From the entries below, return only the lines starting at the one that contains "Task: Open the News section" and ending at the one that contains "Screen dimensions: 1423x772", exactly as they stand.

> _Study material_
+ + + +

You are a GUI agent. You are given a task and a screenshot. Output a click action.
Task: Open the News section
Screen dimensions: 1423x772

+ + + +

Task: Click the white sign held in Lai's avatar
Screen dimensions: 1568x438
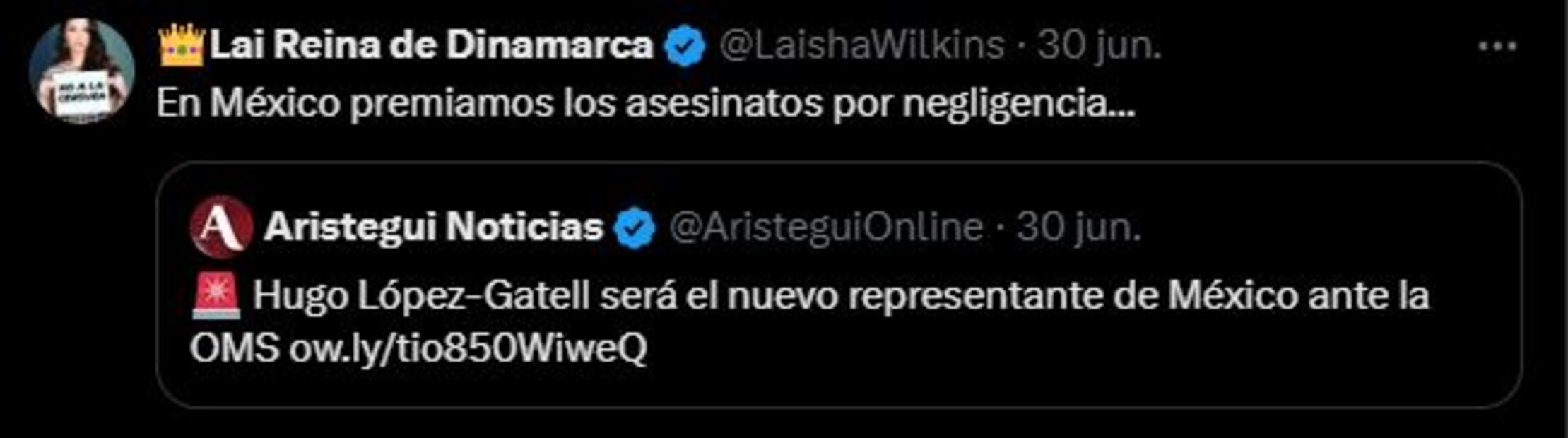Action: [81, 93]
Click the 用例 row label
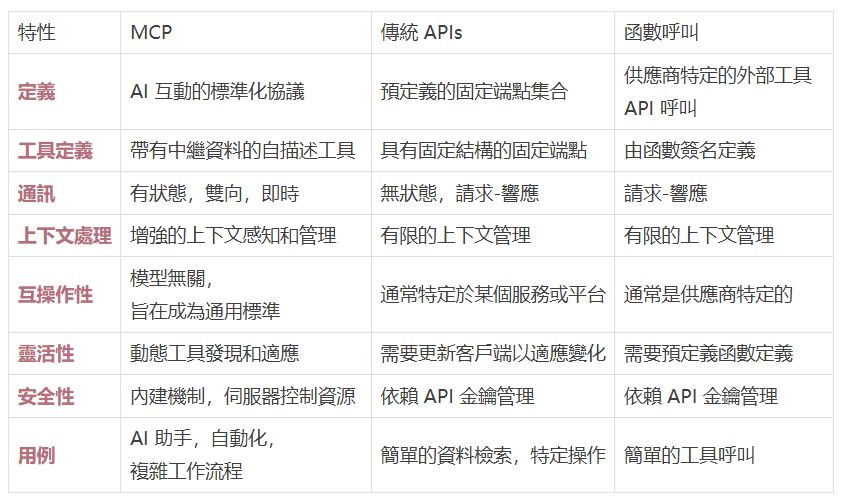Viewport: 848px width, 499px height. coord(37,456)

+ + + +

> _Finished task_
Task: Open the News section
Screen dimensions: 1423x772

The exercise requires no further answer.